=== EXERCISE INSTRUCTIONS ===
The answer must be every line from the listing that holds the string "Given".

=== MATERIAL FOR THIS TASK ===
-----
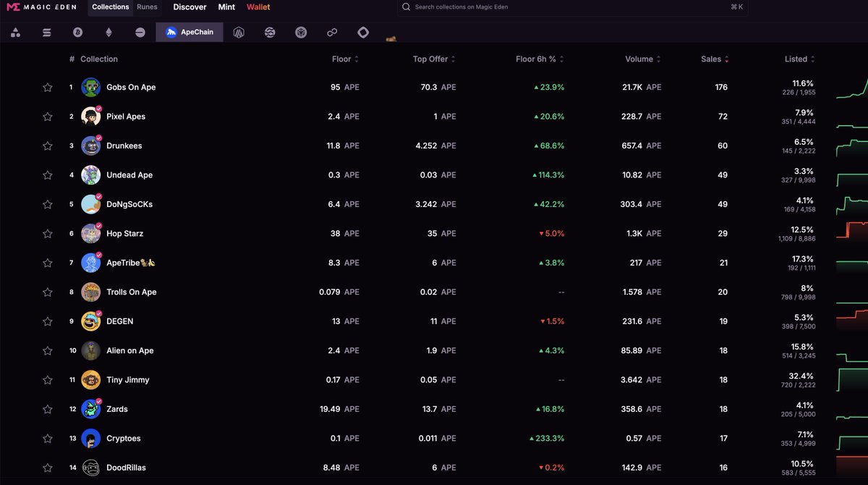Favorite the Gobs On Ape collection

47,87
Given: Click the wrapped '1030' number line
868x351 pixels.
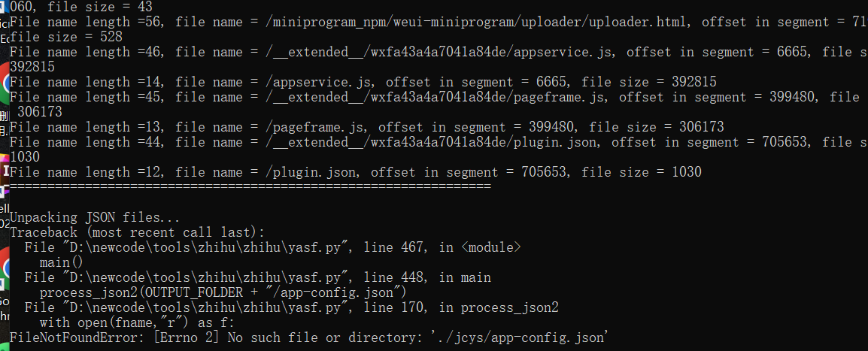Looking at the screenshot, I should tap(25, 157).
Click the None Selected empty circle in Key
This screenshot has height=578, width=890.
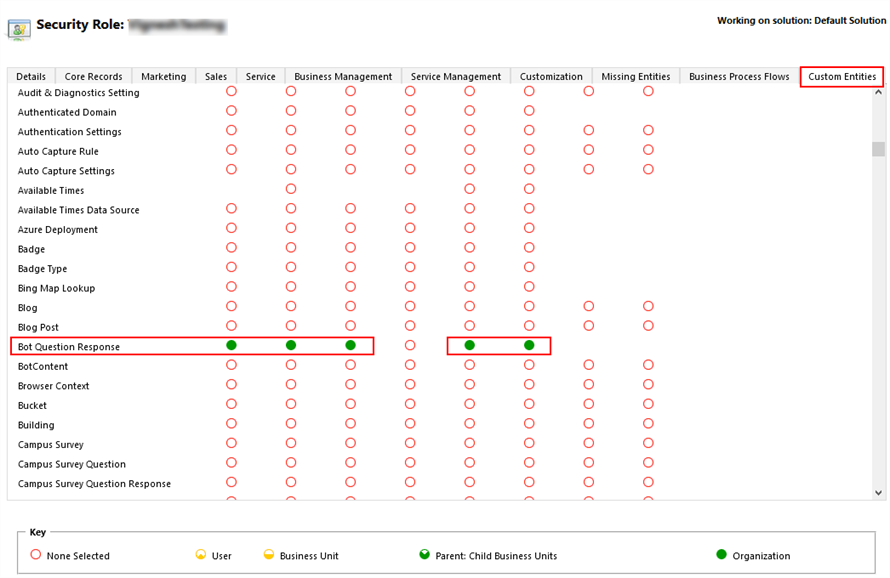tap(36, 555)
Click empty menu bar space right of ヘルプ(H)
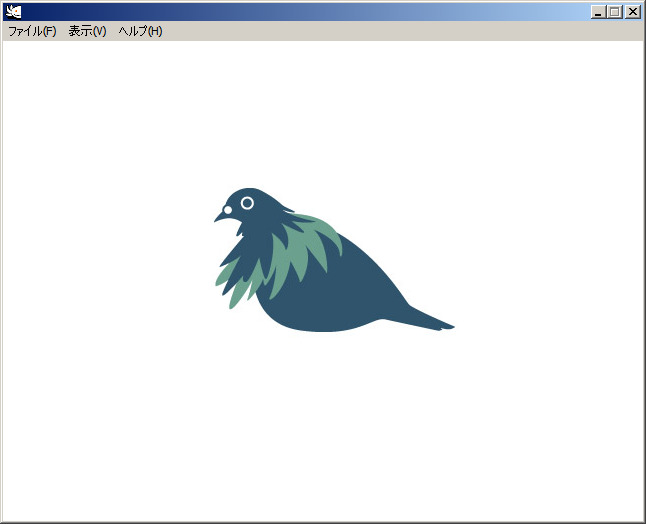Viewport: 646px width, 524px height. pos(400,31)
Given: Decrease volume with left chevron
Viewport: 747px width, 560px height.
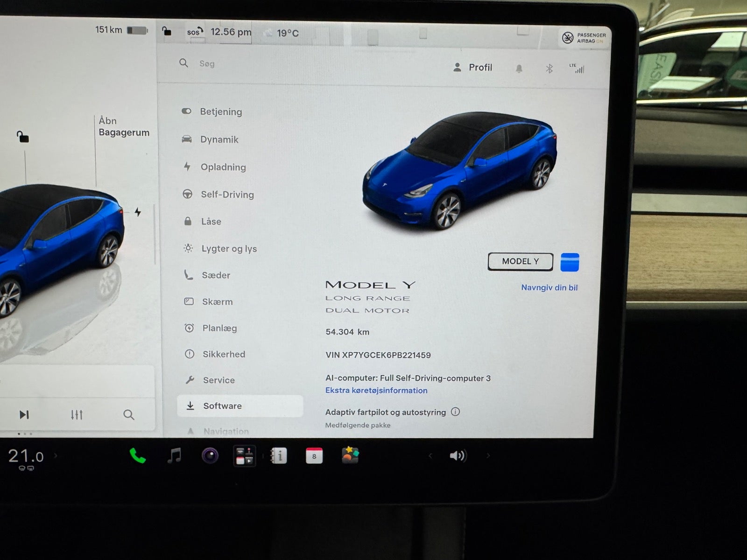Looking at the screenshot, I should coord(430,455).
-----
=== OUTPUT FOR THIS EXERCISE ===
Given: Click the wrapped '1030' number line
Given: Decrease volume with left chevron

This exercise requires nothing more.